Spray inspected the length of the long, lean body, hesitated a brief moment, then politely averted her eyes.

"I should say it has," she announced decidedly. "Why, Rex Pebble, I haven't seen you like that for years." She paused for a moment, then added demurely, "I mean your white hair is all gone. You might be thirty-five, but I doubt it."

Mr. Pebble looked both proud and embarrassed.

"I say," he said, "what do you think has happened to us?"

"Darned if I know," replied Spray, eagerly examining various points of interest about her body. "I haven't had time to think. With a figure like mine I doubt if I ever will."

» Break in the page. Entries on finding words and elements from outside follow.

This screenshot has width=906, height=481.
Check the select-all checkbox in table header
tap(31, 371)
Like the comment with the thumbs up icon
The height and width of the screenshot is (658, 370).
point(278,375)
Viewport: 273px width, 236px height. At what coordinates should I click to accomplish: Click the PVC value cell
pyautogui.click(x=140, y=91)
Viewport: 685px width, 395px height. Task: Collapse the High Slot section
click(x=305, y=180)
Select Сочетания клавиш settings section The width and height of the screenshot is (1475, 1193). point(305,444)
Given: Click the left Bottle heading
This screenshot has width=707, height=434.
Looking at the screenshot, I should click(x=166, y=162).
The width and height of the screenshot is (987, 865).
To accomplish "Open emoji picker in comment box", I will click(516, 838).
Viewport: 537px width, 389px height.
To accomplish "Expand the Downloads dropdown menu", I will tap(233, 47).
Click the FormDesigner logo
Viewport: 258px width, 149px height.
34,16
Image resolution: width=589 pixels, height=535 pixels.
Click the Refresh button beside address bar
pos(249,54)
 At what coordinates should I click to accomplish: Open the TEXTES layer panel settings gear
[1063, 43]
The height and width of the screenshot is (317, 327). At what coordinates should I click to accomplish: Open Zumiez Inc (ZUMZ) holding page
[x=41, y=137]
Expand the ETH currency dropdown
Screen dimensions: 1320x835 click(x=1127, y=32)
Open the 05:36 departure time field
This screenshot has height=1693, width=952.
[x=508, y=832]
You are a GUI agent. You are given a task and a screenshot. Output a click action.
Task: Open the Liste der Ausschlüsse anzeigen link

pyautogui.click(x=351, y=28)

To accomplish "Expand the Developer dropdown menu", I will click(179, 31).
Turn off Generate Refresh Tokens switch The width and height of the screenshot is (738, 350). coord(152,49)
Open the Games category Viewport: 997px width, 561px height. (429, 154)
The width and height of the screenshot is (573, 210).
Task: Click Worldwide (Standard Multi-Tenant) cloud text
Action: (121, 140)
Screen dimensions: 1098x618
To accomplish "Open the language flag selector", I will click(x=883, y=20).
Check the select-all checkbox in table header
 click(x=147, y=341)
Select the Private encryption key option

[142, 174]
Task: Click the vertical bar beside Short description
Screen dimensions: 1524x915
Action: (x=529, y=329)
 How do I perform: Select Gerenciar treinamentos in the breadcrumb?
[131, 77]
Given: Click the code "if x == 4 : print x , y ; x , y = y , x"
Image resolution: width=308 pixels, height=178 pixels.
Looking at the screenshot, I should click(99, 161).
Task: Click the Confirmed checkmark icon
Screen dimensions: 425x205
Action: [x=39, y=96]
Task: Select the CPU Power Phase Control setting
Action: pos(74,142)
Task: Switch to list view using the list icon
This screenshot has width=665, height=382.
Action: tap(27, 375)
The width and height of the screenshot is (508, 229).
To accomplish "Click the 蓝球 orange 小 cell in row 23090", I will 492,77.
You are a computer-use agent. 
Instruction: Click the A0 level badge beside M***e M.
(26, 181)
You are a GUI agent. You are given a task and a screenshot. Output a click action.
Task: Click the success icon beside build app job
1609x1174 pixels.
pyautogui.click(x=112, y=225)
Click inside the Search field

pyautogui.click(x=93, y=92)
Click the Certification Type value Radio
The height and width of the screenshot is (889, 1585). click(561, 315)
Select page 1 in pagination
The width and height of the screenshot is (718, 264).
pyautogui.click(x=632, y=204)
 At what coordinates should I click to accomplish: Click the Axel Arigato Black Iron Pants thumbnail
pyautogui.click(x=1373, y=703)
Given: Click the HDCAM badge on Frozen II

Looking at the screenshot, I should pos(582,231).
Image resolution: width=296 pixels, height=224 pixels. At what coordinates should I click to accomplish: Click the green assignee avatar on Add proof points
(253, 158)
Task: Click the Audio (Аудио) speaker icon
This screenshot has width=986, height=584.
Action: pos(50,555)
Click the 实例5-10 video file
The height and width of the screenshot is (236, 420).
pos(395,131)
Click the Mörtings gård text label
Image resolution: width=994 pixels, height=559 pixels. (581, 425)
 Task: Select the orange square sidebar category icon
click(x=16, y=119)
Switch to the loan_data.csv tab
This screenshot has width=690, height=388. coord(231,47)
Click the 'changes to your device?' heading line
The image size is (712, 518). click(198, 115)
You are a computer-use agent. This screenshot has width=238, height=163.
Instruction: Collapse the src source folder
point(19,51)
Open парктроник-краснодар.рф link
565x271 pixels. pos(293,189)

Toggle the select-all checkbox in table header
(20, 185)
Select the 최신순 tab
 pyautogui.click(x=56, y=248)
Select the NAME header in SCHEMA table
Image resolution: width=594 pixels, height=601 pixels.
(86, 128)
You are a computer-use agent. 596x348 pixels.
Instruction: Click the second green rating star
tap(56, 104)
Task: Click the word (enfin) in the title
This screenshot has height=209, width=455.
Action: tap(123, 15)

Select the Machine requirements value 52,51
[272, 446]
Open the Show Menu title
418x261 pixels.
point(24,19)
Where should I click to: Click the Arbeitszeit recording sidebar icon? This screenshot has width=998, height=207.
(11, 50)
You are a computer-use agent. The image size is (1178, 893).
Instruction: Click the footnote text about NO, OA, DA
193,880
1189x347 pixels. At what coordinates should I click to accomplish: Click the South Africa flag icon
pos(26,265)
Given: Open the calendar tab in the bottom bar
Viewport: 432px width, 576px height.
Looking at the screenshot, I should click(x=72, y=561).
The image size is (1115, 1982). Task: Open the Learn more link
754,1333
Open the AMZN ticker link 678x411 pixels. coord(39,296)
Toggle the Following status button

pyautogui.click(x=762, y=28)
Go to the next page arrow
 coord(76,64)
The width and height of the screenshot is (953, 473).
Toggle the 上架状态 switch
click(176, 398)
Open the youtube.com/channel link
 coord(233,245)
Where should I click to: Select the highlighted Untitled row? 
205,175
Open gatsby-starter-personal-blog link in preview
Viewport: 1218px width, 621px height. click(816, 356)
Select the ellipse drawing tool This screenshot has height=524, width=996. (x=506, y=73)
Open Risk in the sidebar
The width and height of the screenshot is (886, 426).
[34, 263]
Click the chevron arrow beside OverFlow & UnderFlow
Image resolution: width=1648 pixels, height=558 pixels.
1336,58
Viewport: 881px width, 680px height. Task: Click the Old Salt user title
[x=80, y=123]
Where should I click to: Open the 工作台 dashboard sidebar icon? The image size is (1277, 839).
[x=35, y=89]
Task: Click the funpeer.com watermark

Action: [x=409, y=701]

"I put it down to Baggage," said Mr. Pebble. "The contact of her body has fired this pool with vitality."

"Make it your business to see that her contact is confined to the pool," Spray Summers warned him, then added with a mocking smile, "Mr. Pebble, don't you think we are wasting a lot of time?"

"I think so," said Mr. Pebble.

Once more he took her in his arms and held her there for a long time.

"Thank God," murmured Spray piously, "it's quite dark now."

"Yes," replied Mr. Pebble, "it covers a multitude of sins."

"I could stand a multitude of sins," said Spray. "You see, I've been born again, and I have no sins left."

"Something should be done about that," said Rex Pebble, "or you'll fall into the error of self-righteousness. I wonder if the door to the pavilion is locked?"

"If it is you can break it down," replied Spray. "What does a small door mean in our young lives?"

"It might mean quite a lot," observed Mr. Pebble.

As they walked down the path in the direction of the pavilion Spray began to laugh softly to herself.

"What's it all about?" Mr. Pebble wanted to know.

"This," replied Spray, "is just about going to burn Sue up."